WORK INSTRUCTIONS.
Once the pictures have been set aside, copy every remaining entry exactly.

STUDY MATERIAL.

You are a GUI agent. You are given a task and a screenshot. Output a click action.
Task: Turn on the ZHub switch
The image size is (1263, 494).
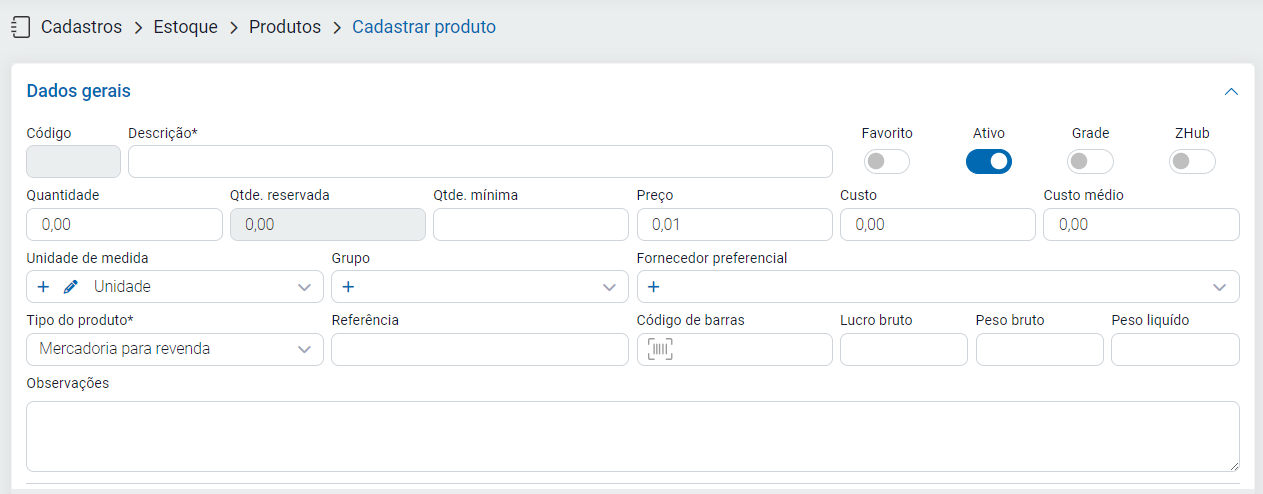click(1192, 161)
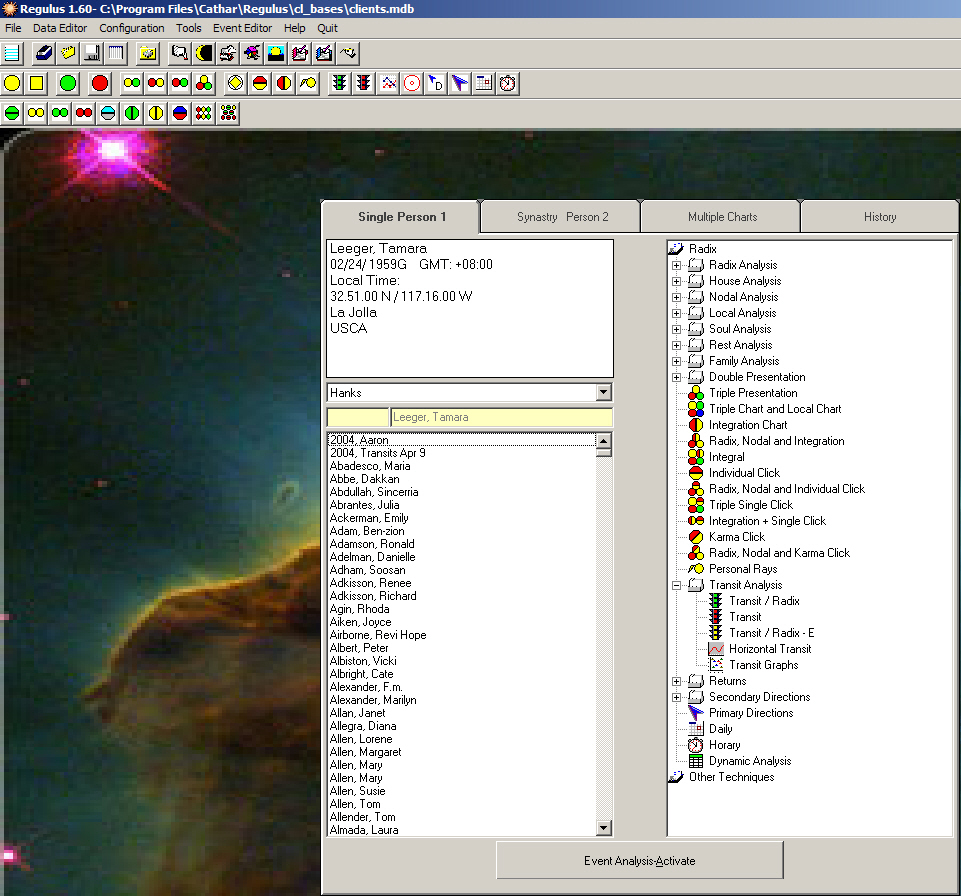Image resolution: width=961 pixels, height=896 pixels.
Task: Open Horizontal Transit from the tree
Action: 770,649
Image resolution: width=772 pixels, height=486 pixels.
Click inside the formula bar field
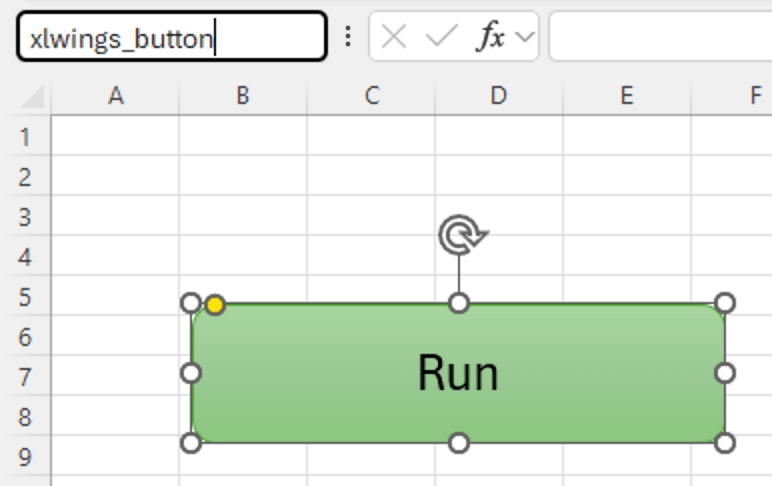click(x=660, y=38)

TASK OUTPUT.
You are a GUI agent. You are given a task and a screenshot. Output a click action.
Task: Turn on the ZHub switch
The image size is (1263, 494).
click(1192, 161)
Image resolution: width=961 pixels, height=896 pixels.
Task: Open Horizontal Transit from the tree
Action: 770,649
Image resolution: width=772 pixels, height=486 pixels.
Click inside the formula bar field
click(x=660, y=38)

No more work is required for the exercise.